C’est à l’issue de deux séquences montées en parallèle que nous assistons, sous le prêche de Dillon, prophète et détenteur du statut oratoire de la communauté, à la naissance de l’alien des entrailles d’un bœuf (un chien dans la version courte), au cœur de l’abattoir, pendant la crémation dans le fourneau en fusion des membres de l’équipage décédés lors du crash de la navette sur la planète Fiorina. « La mort engendrera la vie », proclame le prophète au moment précis où l’alien explose la cage thoracique du bœuf et éjecte son fœtus sanguinolent sur le carrelage froid de l’abattoir. L’acte même de donner la vie n’a donc ici plus de sens, car de la mort naît l’incarnation de celle-ci. Eros – Thanatos, bien et mal sont tous les deux liés sans aucune distinction. La seule issue possible de l’homme est donc de mourir.

Ripley le sait très bien, surtout qu’elle porte en elle, sans le savoir au départ, l’embryon légataire de l’avenir et de la survie de la bête. Malgré son crâne rasé (signe de l’uniformisation), elle tente d’aspirer un moment à une vie normale (elle a pour la première fois dans la trilogie une relation charnelle avec un homme), et de prendre du repos même si ses décisions reposent toujours une certaine part d’instincts : décider vite, comme si le temps était compté. Le ton de Sigourney affiche un cynisme et une lassitude qu’on ne lui connaissait pas. Devenant son propre ennemi, sa seule issue est d’accepter de se sacrifier, ce qui ne se fera pas sans mal. Tout d’abord, elle demande à Dillon de la tuer. Celui-ci refusant tout en l’exhortant au combat, elle décide alors d’aller affronter seule l’alien. Leurrée par ses propres yeux, elle prend conscience alors de l’issue et accepte de prendre les armes, au sens figuré car la prison n’en possède pas, pour tuer la bête et se sacrifier elle-même.
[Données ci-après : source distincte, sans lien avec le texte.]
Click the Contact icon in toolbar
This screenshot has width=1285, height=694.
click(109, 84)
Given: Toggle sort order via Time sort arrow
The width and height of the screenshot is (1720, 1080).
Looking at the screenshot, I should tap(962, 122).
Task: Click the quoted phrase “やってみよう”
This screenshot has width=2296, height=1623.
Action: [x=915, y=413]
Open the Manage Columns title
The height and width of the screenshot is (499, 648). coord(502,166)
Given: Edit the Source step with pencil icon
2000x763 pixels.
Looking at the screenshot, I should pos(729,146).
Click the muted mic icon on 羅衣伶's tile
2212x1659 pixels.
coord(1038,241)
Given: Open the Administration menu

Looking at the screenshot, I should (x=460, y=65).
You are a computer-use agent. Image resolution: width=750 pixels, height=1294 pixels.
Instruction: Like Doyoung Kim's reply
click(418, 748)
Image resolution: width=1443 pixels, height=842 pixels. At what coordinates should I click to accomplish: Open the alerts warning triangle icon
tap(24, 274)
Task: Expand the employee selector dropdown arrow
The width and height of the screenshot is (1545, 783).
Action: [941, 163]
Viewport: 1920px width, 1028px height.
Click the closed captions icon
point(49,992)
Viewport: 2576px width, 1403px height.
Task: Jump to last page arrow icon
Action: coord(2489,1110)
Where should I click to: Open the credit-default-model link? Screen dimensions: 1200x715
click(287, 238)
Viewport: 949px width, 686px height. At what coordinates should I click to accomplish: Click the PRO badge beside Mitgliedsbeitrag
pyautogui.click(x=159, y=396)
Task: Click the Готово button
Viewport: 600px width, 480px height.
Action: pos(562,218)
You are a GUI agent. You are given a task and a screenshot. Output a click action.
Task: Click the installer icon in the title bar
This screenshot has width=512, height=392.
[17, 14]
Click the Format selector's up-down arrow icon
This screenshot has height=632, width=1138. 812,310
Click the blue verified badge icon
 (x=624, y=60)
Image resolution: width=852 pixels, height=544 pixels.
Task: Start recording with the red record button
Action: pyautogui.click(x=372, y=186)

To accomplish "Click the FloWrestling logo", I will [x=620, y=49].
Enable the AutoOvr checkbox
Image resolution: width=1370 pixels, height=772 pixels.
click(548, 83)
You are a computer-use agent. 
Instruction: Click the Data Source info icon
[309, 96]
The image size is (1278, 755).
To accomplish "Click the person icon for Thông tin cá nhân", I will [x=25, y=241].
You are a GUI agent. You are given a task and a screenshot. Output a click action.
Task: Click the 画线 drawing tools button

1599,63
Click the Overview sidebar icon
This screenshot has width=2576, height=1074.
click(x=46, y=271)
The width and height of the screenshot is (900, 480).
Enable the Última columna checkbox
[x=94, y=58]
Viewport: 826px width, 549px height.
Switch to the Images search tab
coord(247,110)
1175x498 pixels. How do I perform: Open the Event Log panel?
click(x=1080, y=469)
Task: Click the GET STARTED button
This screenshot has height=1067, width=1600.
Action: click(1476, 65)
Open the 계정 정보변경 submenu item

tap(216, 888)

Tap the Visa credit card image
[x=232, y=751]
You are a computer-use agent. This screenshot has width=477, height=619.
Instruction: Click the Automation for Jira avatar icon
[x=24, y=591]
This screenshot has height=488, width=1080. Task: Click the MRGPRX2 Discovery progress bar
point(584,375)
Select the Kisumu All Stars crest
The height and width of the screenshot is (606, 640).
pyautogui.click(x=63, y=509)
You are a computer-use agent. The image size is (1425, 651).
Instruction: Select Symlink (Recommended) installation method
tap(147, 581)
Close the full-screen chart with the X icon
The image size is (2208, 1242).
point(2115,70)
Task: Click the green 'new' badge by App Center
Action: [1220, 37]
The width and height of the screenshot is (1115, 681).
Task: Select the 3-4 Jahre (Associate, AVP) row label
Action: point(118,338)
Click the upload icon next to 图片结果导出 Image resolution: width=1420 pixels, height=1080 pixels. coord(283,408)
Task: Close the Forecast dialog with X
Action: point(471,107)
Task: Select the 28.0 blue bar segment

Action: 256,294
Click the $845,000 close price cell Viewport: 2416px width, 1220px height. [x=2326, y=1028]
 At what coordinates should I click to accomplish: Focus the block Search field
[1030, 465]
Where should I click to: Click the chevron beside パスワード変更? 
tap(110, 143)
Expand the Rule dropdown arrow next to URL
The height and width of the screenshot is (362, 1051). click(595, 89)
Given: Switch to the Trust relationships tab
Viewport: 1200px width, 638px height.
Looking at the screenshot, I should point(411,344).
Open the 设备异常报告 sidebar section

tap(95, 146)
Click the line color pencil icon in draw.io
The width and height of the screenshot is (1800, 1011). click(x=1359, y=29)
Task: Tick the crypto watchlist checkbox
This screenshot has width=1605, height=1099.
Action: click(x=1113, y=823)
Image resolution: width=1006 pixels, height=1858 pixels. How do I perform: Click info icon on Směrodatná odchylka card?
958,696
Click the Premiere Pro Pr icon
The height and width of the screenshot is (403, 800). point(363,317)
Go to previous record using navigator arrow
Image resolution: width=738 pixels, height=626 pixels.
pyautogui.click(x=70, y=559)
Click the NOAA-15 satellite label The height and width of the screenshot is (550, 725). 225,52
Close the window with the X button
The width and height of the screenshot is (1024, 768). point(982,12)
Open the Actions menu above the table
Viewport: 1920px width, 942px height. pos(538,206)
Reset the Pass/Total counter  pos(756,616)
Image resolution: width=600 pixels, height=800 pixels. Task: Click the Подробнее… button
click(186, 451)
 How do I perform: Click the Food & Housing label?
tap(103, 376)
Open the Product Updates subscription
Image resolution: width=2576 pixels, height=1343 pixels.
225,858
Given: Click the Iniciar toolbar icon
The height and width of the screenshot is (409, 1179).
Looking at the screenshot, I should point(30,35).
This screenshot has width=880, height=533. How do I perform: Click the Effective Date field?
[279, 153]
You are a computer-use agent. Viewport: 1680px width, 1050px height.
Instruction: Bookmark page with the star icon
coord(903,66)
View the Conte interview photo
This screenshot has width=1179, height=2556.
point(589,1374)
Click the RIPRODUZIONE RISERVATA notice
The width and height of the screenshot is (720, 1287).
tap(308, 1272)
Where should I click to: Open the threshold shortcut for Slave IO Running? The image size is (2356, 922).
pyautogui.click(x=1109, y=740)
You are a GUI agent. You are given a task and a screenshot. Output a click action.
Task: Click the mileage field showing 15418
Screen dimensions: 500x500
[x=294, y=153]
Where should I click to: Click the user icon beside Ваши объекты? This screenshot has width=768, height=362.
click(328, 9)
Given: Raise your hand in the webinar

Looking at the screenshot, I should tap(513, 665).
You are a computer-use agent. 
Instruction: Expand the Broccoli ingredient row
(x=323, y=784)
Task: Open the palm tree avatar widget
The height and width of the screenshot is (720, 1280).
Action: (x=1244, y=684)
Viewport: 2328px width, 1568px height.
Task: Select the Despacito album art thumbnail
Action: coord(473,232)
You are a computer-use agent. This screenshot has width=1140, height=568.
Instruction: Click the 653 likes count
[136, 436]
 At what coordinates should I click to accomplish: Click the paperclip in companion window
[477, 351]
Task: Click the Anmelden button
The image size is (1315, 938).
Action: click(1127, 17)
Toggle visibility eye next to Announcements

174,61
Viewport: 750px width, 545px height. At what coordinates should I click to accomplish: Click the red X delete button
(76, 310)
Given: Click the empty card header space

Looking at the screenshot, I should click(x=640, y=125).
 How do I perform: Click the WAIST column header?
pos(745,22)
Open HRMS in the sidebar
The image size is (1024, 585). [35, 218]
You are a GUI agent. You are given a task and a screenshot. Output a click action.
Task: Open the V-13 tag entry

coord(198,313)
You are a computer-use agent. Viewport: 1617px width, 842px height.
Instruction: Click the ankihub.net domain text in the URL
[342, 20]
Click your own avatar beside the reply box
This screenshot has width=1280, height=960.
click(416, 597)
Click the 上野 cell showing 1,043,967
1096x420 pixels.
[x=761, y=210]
Ce sacrifice, au regard du film et de son aboutissement, est à double sens et semble détenir l’une des clefs de lecture possible du film de Fincher. La personnalité de Ripley se fait l’écho de la résignation de Fincher face aux studios. Par le sacrifice de son héroïne, le réalisateur semble affirmer sa volonté d’échapper aux griffes de la Twentieth Century Fox et à ses velléités de pouvoir ; il signe son indépendance par le suicide à la fois du personnage mais aussi de la construction commerciale de l’alien. Comme pour signifier qu’il n’appartient à personne d’autres de pouvoir s’approprier le mythe car celui-ci doit rester libre dans l’inconscient du spectateur. La réutilisation comme épilogue du rapport enregistré par Ripley à la fin du premier opus de la série, avec un léger zoom sur la carcasse de la navette, résume tout l’esprit de ce troisième opus. A la fois hommage à une certaine naïveté du film de Ridley Scott tout en sachant pertinemment que la nostalgie n’a plus sa place dans la société actuelle, ce plan est un témoignage vibrant de la croyance en un cinéma garant de l’imaginaire collectif, témoignage d’autant plus profond que nous connaissons l’anarchisme et le scepticisme qui animent les réalisations de Fincher.